» **PROBLEM STATEMENT**
Continue the write-up on why Open UpCell was built, starting after its last sentence. The lines that follow it are not part of that text.

[[ TEXT SHOWN open ]]

The Why

Open UpCell was created from an internal need we had for a CE/FCC certified, any-capacity, one-size-fits-all power source for all of our hardware moving forward.

The Situation circa 2020 B.O.C (Before Open UpCell)

Before UpCell, we’d prototype our battery powered designs using an off-the-shelf Li-ion power supply similar to Li-ion shields like the very popular TP4056 IC, like this one:

This shield worked well-enough for our prototypes, though it was quite unreliable. Some glaring concerns for us, that prevented us from using these in the final product, were:

• Lack of short circuit protection
• No over-discharge protection - spells doom for Li-ion batteries
• No control over charging currents or maximum discharge
• No temperature feedback to manage charging Li-ion batteries in hotter climates
• No battery level indication over I2C bus
• No dead cell detection or input fuses
• Sourcing the ICs used in the shield proved virtually impossible, so altering its design to suit our products was also tough

The above alone made the shield unsuitable for any product looking to be safe and reliable for long-term consumer use.

Apart from these issues, there several were others documented by the Arduino community.

All in all, using this shield was not fun.

A Way Out

While looking for alternatives with active support and available stock for another battery-critical project, we stumbled upon the BQ25895 from Texas Instruments. After a careful evaluation of its capabilities, we came to the conclusion this was the savior we were seeking out all along!

It addressed all the problems we had with previous solutions, and did even more! We were already 200% sold on the IC when we realized it also came with built-in USB-PD negotiation and supported any lithium-ion based cells, across multiple different nominal cell voltages. This meant we could *design once, use forever !*

Iterate, Iterate, Iterate, …

Our first design with TI IC was included on an ESP32-based presence detection board, with Type-C charging and power-line isolation. Even our embedded software team was pleasantly surprised with the *granularity of control* over charging as well the amount of *observability* enabled through a single IC solution - a boon during the supply chain crisis that came with the 2020 pandemic. Here is what the first board to use the IC looked like:

From here, we also tested the same IC with Li-Po single packs and 3.2 V flatpack Li-ion batteries, and it worked just as well. The next steps were clear to us: use this design in as many places as possible! Why re-invent the wheel for every project, when we found something that fits all?

[[ TEXT SHOWN closed ]]
[[ SOURCE MATERIAL open ]]

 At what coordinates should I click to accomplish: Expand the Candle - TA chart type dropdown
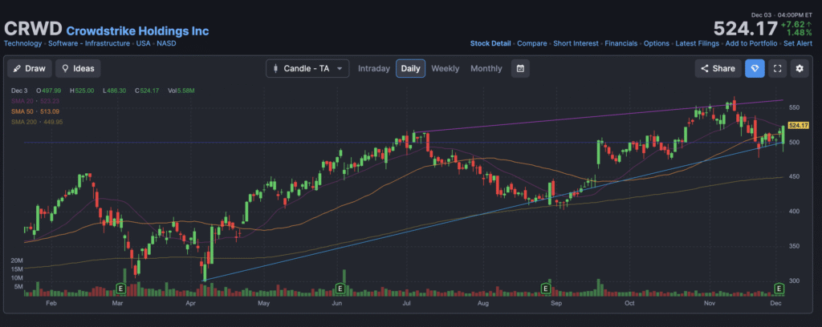tap(308, 69)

[[ SOURCE MATERIAL closed ]]

» **EXERCISE ANSWER**
From here, we took the same design as above and got it to fit into the footprint of a 18650 battery, compact enough for most projects and similar to other current solutions.

Though we were internally quite happy with our first iteration, early user feedback led us to realize this version had a few issues that were critical to a lot of folks:

• N boost-mode 5 V output
• Only took a single capacity battery, the 18650, nothing else
• Only one connection to output from the four-pin JST-PH
• Only worked with a 3.3v I2C interface, no 5 V option

Today

So we iterated a few more times and landed on what is our current version and the star of this campaign:

This version addressed the early concerns and added a few more options as well:

• A StemmaQT Qwicc connector
• A Li-po two-pin jumper for direct use with Li-po batteries
• Support for 21700 battery holders
• 5 V boost mode enabled by default (but controllable via I2C interface)
• Independent 5 V and 3.3 V and V-BAT outputs, so multiple voltage levels can be pulled from the same singular unit
• A jumper to completely shut-off the 3.3v LDO-driven output
• A jumper to switch I2C between 3.3v and 5v

We’re super happy with everything we’ve been able to accomplish with this single IC and we thank you all for the support so far!

Additional thanks for the folks over at Circuit Digest and Hackster News who took the time to review our campaign!

In the Coming Weeks

We’re hoping to be fully funded and will be releasing an Arduino Library to work with the I2C interface, model files to 3D print cases for the board, and Gerber files and schematics for connector boards to work with breadboards and the Raspberry Pi. We also plan to create tutorials covering how we set up a UPS for a Raspberry Pi and as a backup for a WiFi Router, and how we used a solar panel with the board for some hydroponics!